L’énergie et la vivacité des 6 danseurs, durant 1 heure de programme, se cristallisent en de nombreux affrontements et enlacements au coeur d’autant de scènes qui font écho aux déclinaisons sémiologiques du titre.
Les danseurs Caroline Blanc, Gildas Diquero, Ludovic Galvan, Tuomas Lahti, Virginie Lauwerier et Christian Ubl.

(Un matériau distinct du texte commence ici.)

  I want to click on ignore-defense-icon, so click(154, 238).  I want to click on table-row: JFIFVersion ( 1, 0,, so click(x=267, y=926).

Les 6 musiciens virtuoses de l’ensemble TM+, réunis autour de Laurent Cuniot, donnent son chant à la partition de Philippe Fénelon qui, entre retenues et éclats, prend le risque d’un pas double avec le genre populaire du pasodoble.

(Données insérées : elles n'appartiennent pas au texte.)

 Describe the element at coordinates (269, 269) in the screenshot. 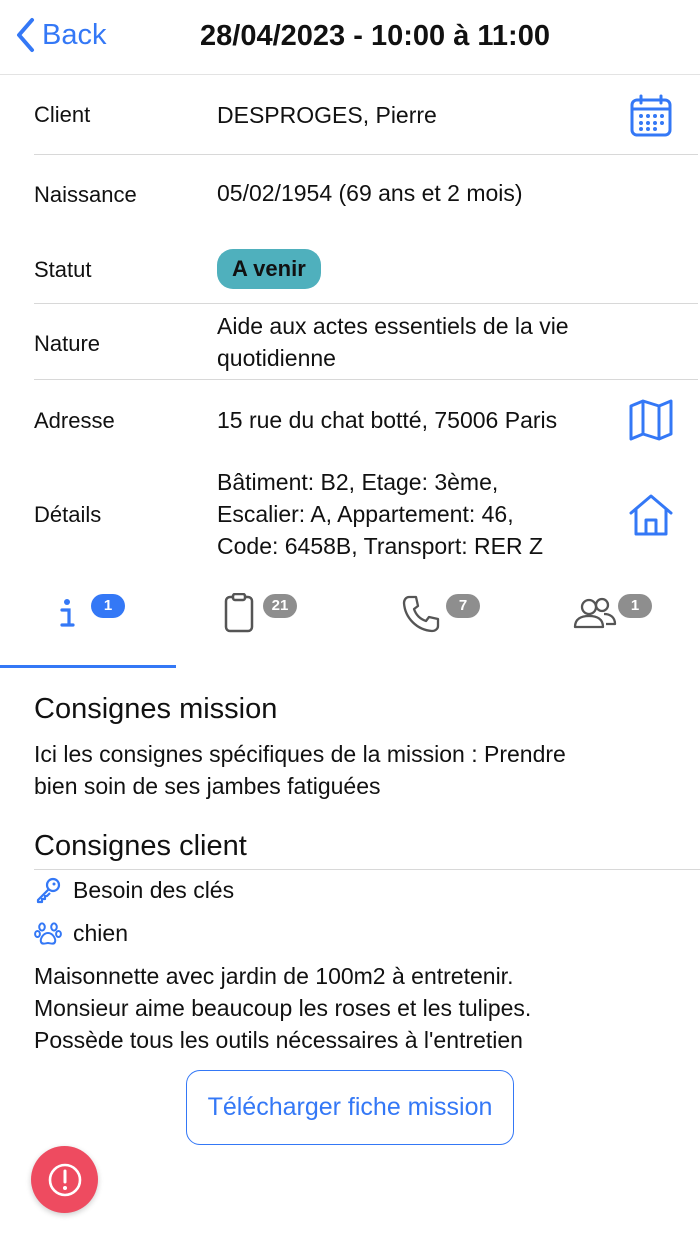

Pasodoble est créé en présence des danseurs et des musiciens, pour le Festival de Marseille 2007. La configuration scénique restant à définir (tous en scène ou scène/fosse), elle intègre les spécificités des théâtres ou opérateurs partenaires de la tournée de création. TM + enregistre la musique pour la version légère de tournée.
Si la rencontre initiale s’est effectuée sur la scène de l’Opéra de Paris, elle s’est concrétisée pour le projet Cadenza/K.danza en 2002 autour de la notion d’oeuvre soliste : c’est à Philippe Fénelon que Michel Kelemenis propose la création musicale de Pasodoble, sur la base intuitive d’un côtoiement d’airs festifs de bandes taurines avec les sonorités moins attendues d’une expression contemporaine.
L’ensemble musical TM+ sous la direction de Laurent Cuniot adopte pour ce projet une géométrie particulière pour 6 musiciens et électronique, incluant certaines caractéristiques instrumentales d’une fanfare et permettant l’alternance entre des pasodobles et la partition de Fénelon qui organise glissements et frictions. La Maison de la musique de Nanterre à laquelle est associé TM+ porte la rencontre.
Ballotté depuis toujours entre expression populaire ou savante, Michel Kelemenis réunit dans ce projet son plaisir de musiques ancrées dans la mémoire collective, comme pour Besame mucho, La danse de Mélina, Vaste ciel !!, Anthère, L’homme, la femme et George… et son attrait pour un dialogue de la danse avec les écritures musicales d’aujourd’hui : Le paradoxe de la femmepoisson, Faune Fomitch, Ulysse et Pénélope, L’ombre des jumeaux…
Sans autre culture musicale initiale qu’une radio régionale consacrée à la variété, c’est avec l’écoute rapprochée de Debussy (pour Clin de lune, Mouvements/Ibéria, Image) qu’il s’ouvre aux musiques “sérieuses”, côtoyant au fil de ses créations les oeuvres de Takemitsu, Ravel, Dutilleux, Dusapin ou Aperghis… collaborant avec des compositeurs dont Erik M, Didier Puntos, Gilles Grand ou plus récemment Christian Zanési et Philippe Fénelon. Les 6 pièces qui constituent la création 2005, Aphorismes géométriques, forment des portraits chorégraphiques associés aux oeuvres de 5 compositeurs, Georges Boeuf, Stephan Dunkelman, Olivier Stalla, Patrick Portella et Inge Morgenroth, commanditées par le GMEM/Centre national de musique contemporaine de Marseille.
La collaboration réussie du chorégraphe avec Agatha Ruiz de la Prada pour Besame mucho trouve son prolongement naturel autour de la popularité d’un genre musical et d’images de ferveur que l’Espagne partage parfois avec le sud de la France. La styliste madrilène se joue des notions de symbole et d’emblème par l’utilisation de couleurs lumineuses et de motifs directs et simples. Son refus du noir trahit un désir incommensurable d’optimisme et témoigne de la force d’une vie qu’elle ne peut imaginer que belle. C’est à partir des maquettes dessinées que le costumier Philippe Combeau, autrefois interprète auprès de Michel Kelemenis, adapte les modèles aux exigences particulières de la danse.